This is my first post, I am trying to make an ising model simulation using a monte carlo algorithm. I order to optimise the code I am currently trying to use Cython. However for now the execution time of the python and cython programm are identical. If anyone has an idea to either improve the cython implementation or to make the program run faster without using cython please let me know.
Thanks
PS : here is the code
#cython: language_level=3
import numpy as np
import time
cimport numpy as np
cpdef gen_neighbors_2d(int a):
cdef int n = a * a
cdef np.ndarray neighbors = np.zeros((n, 4), dtype=np.int32)
cdef int i, j, index
for i in range(a):
for j in range(a):
index = i * a + j
neighbors[index, 0] = i * a + (j - 1) % a # left
neighbors[index, 1] = i * a + (j + 1) % a # right
neighbors[index, 2] = ((i - 1) % a) * a + j # up
neighbors[index, 3] = ((i + 1) % a) * a + j # down
return neighbors
cpdef int MH_single_flip(np.ndarray[int, ndim=2] neighbors_list, double T, int iterations, int size):
cdef np.ndarray[int, ndim=1] spins = np.random.choice([-1, 1], size=size)

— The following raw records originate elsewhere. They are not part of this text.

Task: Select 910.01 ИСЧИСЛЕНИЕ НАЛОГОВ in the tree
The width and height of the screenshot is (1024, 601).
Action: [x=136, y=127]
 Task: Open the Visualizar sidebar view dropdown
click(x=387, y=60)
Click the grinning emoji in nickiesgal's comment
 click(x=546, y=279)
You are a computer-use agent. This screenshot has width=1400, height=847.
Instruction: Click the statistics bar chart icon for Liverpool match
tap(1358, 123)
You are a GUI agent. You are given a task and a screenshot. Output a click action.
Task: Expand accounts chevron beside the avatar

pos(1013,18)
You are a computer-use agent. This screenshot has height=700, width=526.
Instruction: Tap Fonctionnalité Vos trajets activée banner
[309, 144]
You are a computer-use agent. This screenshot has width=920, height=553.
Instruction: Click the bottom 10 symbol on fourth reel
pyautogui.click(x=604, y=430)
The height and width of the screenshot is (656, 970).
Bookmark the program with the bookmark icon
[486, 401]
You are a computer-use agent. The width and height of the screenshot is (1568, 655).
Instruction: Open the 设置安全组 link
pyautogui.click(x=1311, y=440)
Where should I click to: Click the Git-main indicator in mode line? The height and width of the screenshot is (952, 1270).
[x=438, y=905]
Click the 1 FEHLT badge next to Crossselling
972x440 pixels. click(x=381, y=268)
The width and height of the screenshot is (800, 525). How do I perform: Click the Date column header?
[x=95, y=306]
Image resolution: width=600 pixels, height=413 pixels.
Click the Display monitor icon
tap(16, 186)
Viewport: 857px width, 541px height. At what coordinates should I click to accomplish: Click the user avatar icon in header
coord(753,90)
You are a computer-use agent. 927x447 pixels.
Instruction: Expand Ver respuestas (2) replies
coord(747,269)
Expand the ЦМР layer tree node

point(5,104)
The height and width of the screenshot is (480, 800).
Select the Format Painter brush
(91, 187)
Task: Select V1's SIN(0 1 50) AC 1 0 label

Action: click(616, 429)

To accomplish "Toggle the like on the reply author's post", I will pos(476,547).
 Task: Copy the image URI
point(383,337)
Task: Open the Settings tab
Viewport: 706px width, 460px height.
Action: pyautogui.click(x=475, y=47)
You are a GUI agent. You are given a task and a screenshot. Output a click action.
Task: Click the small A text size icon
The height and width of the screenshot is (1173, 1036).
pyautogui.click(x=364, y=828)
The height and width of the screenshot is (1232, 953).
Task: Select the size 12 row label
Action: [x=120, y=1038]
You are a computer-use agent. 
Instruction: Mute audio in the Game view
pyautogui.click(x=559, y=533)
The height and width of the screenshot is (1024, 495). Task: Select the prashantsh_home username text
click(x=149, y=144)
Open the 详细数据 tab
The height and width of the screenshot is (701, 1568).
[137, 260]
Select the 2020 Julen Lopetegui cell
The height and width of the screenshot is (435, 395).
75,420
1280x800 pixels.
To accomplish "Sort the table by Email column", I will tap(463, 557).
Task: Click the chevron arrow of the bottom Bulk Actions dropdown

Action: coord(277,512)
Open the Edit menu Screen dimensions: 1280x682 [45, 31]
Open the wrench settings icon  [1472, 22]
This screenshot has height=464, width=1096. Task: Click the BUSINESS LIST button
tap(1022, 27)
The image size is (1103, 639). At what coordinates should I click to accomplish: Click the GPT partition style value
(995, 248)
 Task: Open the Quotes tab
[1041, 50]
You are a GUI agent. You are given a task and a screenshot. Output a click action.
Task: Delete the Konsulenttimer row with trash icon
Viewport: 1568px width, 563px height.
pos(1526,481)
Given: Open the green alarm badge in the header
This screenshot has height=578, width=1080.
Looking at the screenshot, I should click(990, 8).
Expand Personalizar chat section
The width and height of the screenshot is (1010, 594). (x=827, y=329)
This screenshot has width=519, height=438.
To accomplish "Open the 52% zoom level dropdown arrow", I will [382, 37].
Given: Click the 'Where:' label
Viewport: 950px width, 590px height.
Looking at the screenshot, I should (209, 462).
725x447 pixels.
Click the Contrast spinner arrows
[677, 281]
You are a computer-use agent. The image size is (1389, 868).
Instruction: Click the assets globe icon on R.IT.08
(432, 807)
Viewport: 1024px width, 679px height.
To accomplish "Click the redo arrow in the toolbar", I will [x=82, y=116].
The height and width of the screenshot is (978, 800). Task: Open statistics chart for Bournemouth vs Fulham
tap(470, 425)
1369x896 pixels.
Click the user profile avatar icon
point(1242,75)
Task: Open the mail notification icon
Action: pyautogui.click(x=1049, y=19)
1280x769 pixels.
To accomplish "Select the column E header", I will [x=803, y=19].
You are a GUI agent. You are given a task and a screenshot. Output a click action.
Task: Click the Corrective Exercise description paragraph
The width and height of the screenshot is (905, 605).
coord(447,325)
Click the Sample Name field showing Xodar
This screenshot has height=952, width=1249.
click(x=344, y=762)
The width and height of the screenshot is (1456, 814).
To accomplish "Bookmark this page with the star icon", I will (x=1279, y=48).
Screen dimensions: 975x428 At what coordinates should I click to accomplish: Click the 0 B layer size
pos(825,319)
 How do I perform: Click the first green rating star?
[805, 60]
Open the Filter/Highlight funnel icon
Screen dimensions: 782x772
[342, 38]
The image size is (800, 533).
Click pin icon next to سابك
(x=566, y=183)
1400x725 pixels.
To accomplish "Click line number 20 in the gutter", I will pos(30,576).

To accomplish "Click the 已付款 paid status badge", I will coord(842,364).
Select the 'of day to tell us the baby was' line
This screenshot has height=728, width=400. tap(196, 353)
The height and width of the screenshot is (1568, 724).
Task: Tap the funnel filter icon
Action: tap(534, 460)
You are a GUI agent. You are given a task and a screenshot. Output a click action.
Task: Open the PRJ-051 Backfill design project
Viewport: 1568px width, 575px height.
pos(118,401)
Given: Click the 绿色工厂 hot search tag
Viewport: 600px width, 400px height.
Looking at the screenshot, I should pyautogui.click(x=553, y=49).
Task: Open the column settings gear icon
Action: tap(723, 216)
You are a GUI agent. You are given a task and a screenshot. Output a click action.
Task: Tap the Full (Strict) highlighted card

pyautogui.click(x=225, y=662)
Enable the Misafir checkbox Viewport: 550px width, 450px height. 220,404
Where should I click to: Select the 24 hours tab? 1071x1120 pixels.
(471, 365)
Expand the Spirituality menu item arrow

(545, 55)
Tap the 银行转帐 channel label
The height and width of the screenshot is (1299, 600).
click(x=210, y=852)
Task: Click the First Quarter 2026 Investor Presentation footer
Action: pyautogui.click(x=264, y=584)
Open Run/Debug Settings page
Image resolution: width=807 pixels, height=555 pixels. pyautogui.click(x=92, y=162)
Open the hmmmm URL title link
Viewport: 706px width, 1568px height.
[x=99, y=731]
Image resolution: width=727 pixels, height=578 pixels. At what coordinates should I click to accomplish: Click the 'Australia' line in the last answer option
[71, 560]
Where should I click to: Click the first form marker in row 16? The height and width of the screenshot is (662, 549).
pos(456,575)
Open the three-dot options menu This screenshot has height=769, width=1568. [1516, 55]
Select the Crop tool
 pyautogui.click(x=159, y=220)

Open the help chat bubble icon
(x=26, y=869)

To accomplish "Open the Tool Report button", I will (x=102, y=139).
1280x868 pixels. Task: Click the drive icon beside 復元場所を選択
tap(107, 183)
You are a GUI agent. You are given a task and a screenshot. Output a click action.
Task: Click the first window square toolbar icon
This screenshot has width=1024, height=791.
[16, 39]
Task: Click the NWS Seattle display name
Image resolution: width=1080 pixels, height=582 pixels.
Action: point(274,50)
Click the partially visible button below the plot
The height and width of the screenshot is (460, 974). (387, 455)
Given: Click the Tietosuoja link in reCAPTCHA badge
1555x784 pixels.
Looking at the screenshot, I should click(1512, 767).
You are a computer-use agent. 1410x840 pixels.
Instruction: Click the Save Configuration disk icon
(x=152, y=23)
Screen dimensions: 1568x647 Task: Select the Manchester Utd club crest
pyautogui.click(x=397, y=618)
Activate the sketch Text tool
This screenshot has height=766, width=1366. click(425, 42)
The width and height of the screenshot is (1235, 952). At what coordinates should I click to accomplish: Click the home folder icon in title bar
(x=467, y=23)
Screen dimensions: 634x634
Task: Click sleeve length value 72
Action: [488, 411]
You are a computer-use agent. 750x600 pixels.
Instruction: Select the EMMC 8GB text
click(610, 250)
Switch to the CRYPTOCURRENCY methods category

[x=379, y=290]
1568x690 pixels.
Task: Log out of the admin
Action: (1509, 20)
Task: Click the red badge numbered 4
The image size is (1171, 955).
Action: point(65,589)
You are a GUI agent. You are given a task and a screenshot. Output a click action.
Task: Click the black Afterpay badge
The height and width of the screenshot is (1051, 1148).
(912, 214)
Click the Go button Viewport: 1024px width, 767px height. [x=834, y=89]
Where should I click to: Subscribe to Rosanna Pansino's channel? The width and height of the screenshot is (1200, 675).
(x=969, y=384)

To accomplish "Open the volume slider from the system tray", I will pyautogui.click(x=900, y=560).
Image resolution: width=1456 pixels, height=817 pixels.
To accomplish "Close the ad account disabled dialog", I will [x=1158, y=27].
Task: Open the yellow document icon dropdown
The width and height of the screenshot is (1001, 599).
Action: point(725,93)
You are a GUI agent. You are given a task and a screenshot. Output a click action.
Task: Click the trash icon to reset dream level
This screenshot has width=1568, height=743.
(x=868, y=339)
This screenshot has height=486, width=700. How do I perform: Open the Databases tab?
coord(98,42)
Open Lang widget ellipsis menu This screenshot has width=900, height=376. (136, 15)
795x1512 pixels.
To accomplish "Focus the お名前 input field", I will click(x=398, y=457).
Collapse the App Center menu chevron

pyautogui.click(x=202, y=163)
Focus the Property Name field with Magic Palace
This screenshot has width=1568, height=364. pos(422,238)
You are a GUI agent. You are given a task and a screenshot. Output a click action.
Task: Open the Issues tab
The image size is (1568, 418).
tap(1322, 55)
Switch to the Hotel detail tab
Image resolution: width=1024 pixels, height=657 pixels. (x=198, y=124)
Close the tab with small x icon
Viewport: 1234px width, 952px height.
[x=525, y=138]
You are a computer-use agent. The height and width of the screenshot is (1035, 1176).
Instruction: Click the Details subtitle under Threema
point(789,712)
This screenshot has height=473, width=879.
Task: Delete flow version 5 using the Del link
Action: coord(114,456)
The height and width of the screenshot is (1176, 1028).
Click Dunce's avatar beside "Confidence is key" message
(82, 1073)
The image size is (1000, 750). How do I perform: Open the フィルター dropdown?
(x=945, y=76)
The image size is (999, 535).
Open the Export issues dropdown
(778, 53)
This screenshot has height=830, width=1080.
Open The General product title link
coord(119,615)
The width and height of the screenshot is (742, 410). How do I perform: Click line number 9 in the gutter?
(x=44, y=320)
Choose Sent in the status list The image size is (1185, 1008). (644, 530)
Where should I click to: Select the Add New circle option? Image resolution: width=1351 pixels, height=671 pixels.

cdef int step, n, spin, delta_E
for step in range(iterations):
n = np.random.randint(0, size)
spin = spins[n]
delta_E = 2 * spin * np.add.reduce(spins[neighbors_list[n]])
if delta_E < 0 or -T*np.log(np.random.random(1)[0]) > delta_E:
spins[n] = -1*spin
return spins
neighbors_list = gen_neighbors_2d(100)
T_list = np.linspace(1, 4, 1000)
size = neighbors_list.shape[0]
t1 = time.time()
for T in range(len(T_list)):
blank_var = MH_single_flip(neighbors_list, T_list[T], 5000, size)
t2 = time.time()
print(t2-t1)
I at first tried to run the cython code without any variable definitions but it only made the code run 5 percent faster. Any of the upgrades I added after that increased performance by more than 1 percent. Any help is welcome !
Let's time your implementation as a benchmark reference:
%timeit MH_single_flip(neighbors_list, T, 5000, size)
>>> 15 ms ± 181 µs per loop (mean ± std. dev. of 7 runs, 100 loops each)
Here are some hints in arbitrary order (you can find some of them also in DavidW's excellent answer linked in the comments)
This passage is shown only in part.